The producer price index (PPI) for China's industrial products rose 8.1 percent in April over the same month last year, putting on more pressure on the nation's inflation rate, the National Bureau of Statistics said Friday.
The factory-gate prices of raw materials, fuel and power were up 11.8 percent.
The National Bureau of Statistics (NBS) said on Friday the rise in the PPI, which measures the value of finished products when they leave the factory, was only 2.4 percent as recently as August, indicating intensifying inflation pressure.

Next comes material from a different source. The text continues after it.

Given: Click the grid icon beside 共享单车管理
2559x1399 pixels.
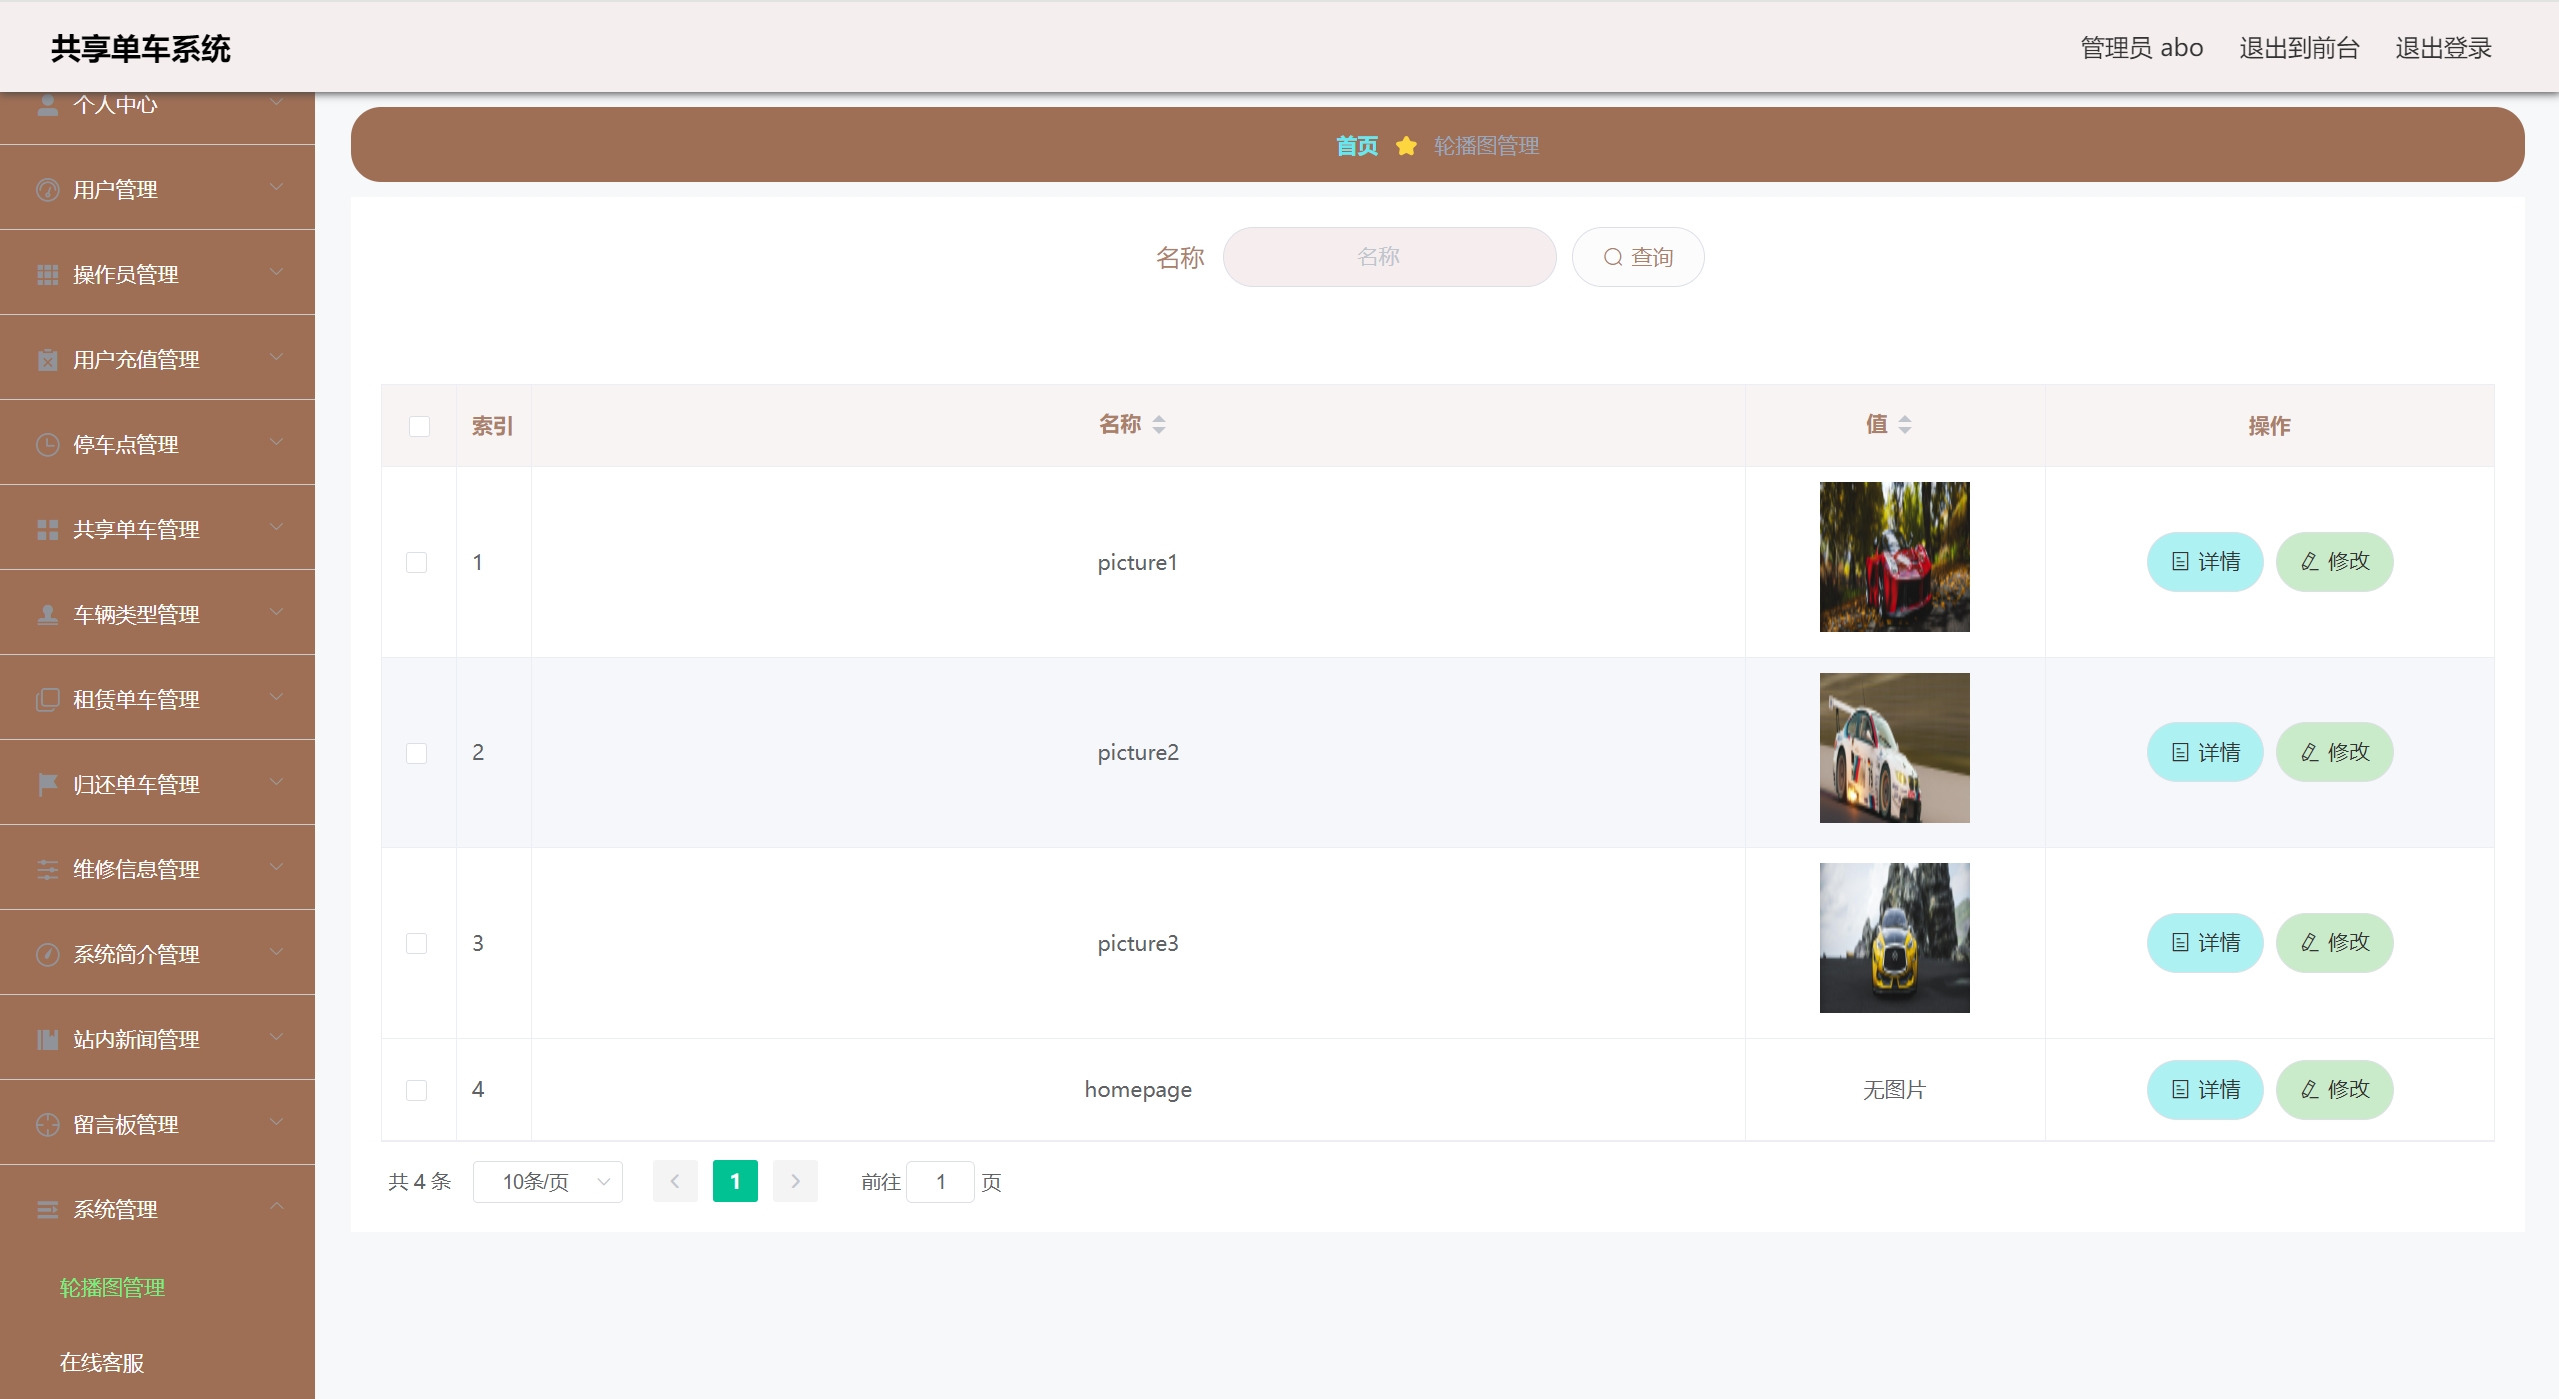Looking at the screenshot, I should (47, 529).
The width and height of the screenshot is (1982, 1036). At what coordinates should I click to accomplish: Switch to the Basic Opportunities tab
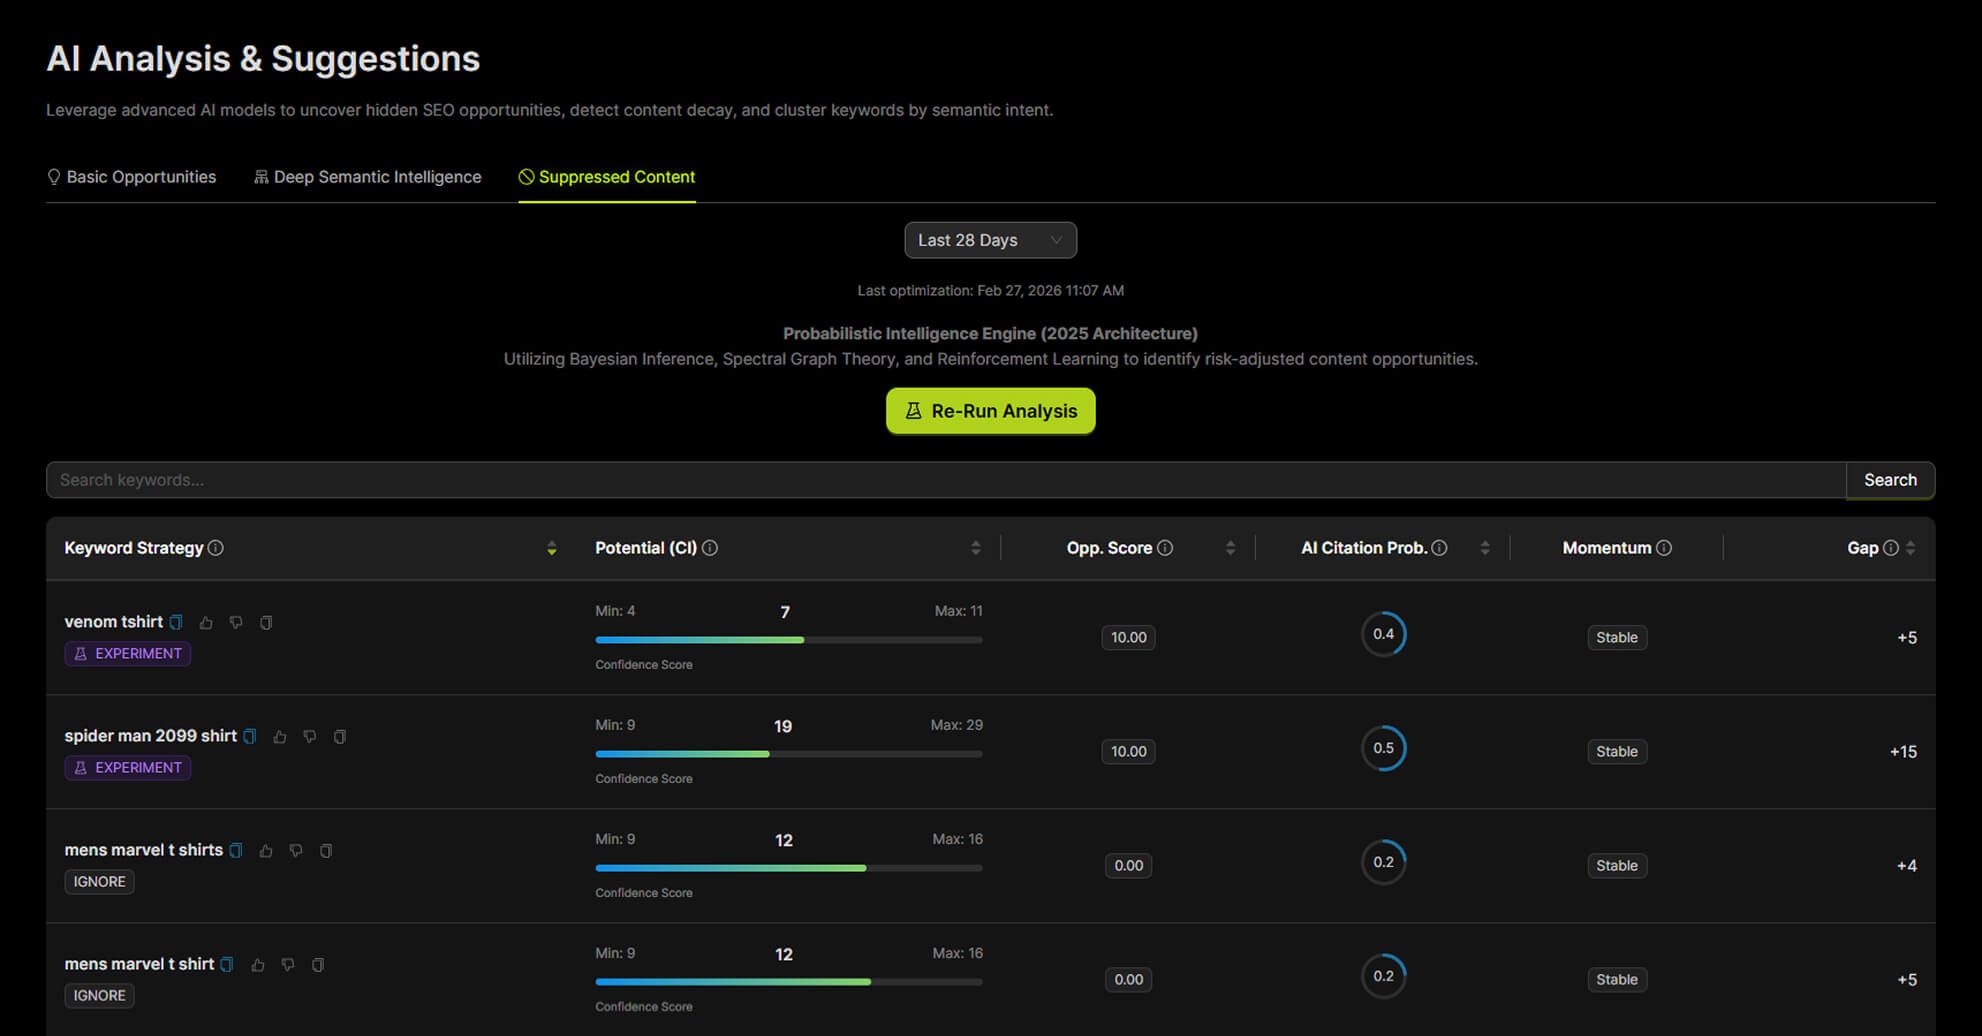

Li Xiaochao, spokesperson of the NBS, said higher ex-factory prices could lead to a rising CPI, as producers might seek to pass on their own rising costs to consumers.
China's CPI, a key measure of inflation, was up 8.3 percent in March, following an 8.7 percent rise in the previous month, according to the NBS.
China has set an annual CPI target of 4.8 percent this year.
Factory-gate prices of crude oil surged 37.9 percent in April over the same period last year, while gasoline was up 10.8 percent, diesel 10.2 percent and kerosene 11.7 percent. The producer prices of raw coal jumped 20.9 percent and those of steel products rose between 24.9 percent and 41.1 percent. The purchasing prices, or costs, of fuel and power rose 21.2 percent, ferrous metals 20.8 percent, non-ferrous metals 6,1 percent and chemical raw materials 4.2 percent. The PPI for manufactured goods was up 7.2 percent in the first four months of this year, while the costs of raw materials, fuel and power rose 10.3 percent.
The price index of food, a major component of the consumer price index (CPI), was up 11.9 percent, exceeding that for garments (2.3 percent) and daily commodities (3.7 percent). The prices of consumer durables were down 0.5 percent, said the NBS.